WORK REQUEST> What's needed is a full, exact retyping of the records.

DATASET>
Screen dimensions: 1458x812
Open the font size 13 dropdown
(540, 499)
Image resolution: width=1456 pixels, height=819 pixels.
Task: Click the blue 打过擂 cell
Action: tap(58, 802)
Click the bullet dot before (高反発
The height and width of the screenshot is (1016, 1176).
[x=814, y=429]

TASK SOLUTION>
Screen dimensions: 1458x812
Open the font size 13 dropdown
(540, 499)
Image resolution: width=1456 pixels, height=819 pixels.
Task: Click the blue 打过擂 cell
Action: tap(58, 802)
Click the bullet dot before (高反発
The height and width of the screenshot is (1016, 1176).
[x=814, y=429]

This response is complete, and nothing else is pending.